En résumé, les pouvoirs publics pourraient utilement contribuer à la défense de la souveraineté industrielle de l’Europe en favorisant enfin les fusions qui conduisent à l’émergence de « champions européens », même si cela limite la concurrence au sein de l’Union européenne, et en adoptant des critères beaucoup plus stricts au moment d’autoriser ou de refuser la prise de contrôle d’entreprises européennes par des entreprises non européennes.
Conclusion
Cette note montre que la thématique des relocalisations industrielles n’offre pas véritablement de rôle directement pertinent aux pouvoirs publics. Les décisions de localisation des activités de production doivent demeurer dans le champ de décisions des acteurs concernés, à savoir les entreprises, car ce type de décision décentralisée est le plus efficace économiquement.
Toutefois, la politique de finances publiques – notamment celle relative aux impôts payés par les entreprises et aux dépenses publiques qu’ils financent – peut constituer un levier d’accompagnement puissant pour que les relocalisations bénéficient à la France et non pas à ses voisins européens.

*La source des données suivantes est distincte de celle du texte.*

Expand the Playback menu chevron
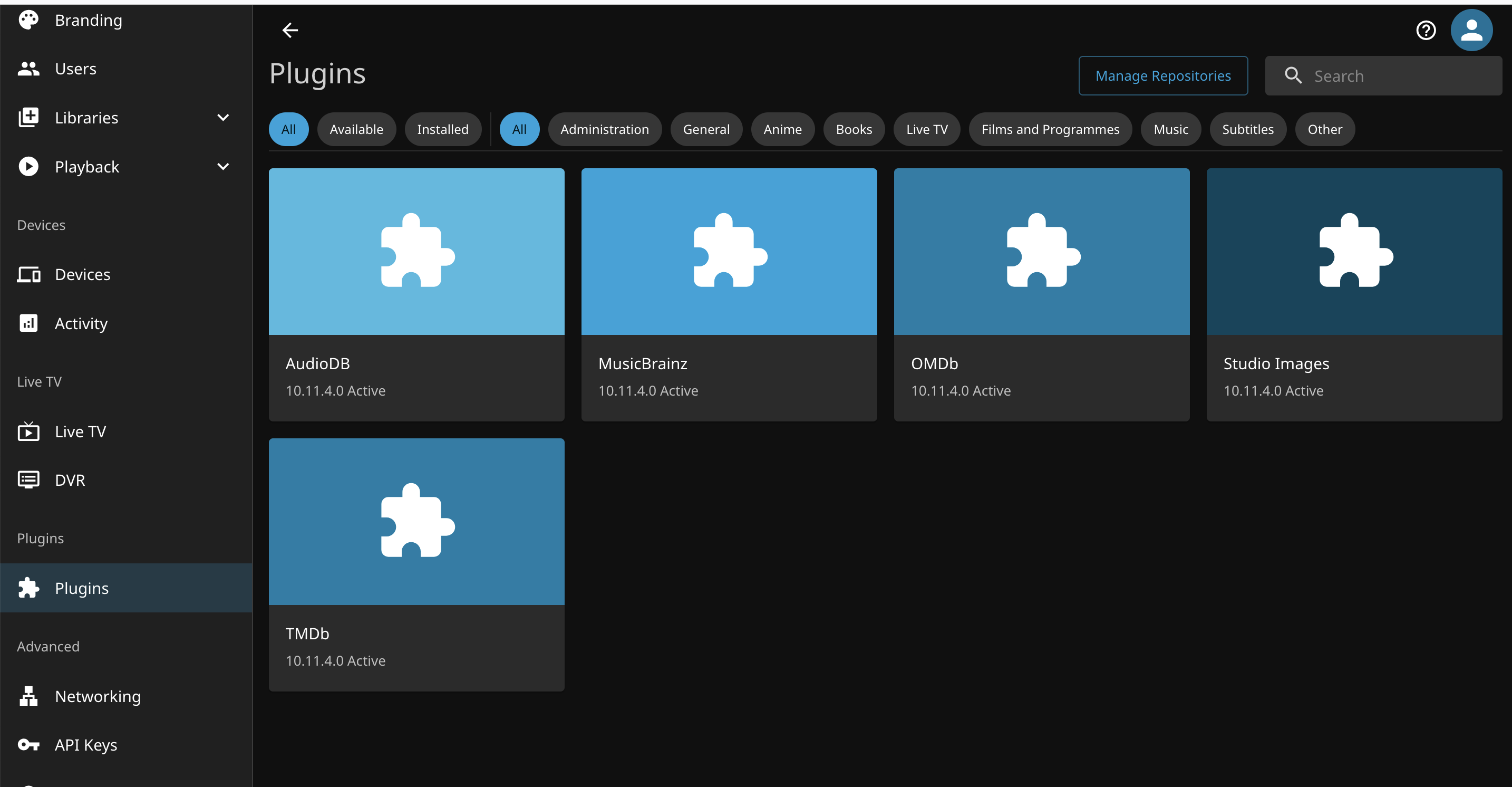 click(x=223, y=167)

En ce qui concerne l’action des pouvoirs publics pour les relocalisations, l’angle financier est judicieux. Un bon objectif de politique publique consiste à la relocalisation en Europe de l’actionnariat des entreprises européennes ou, ce qui est formellement équivalent, à éviter une délocalisation du capital industriel hors d’Europe. Sous cet angle, la crise du Covid-19 pourrait contribuer, à la faveur un peu paradoxale des masques de protection respiratoire, à faire utilement progresser dans l’avenir la cause de la souveraineté industrielle de l’Europe.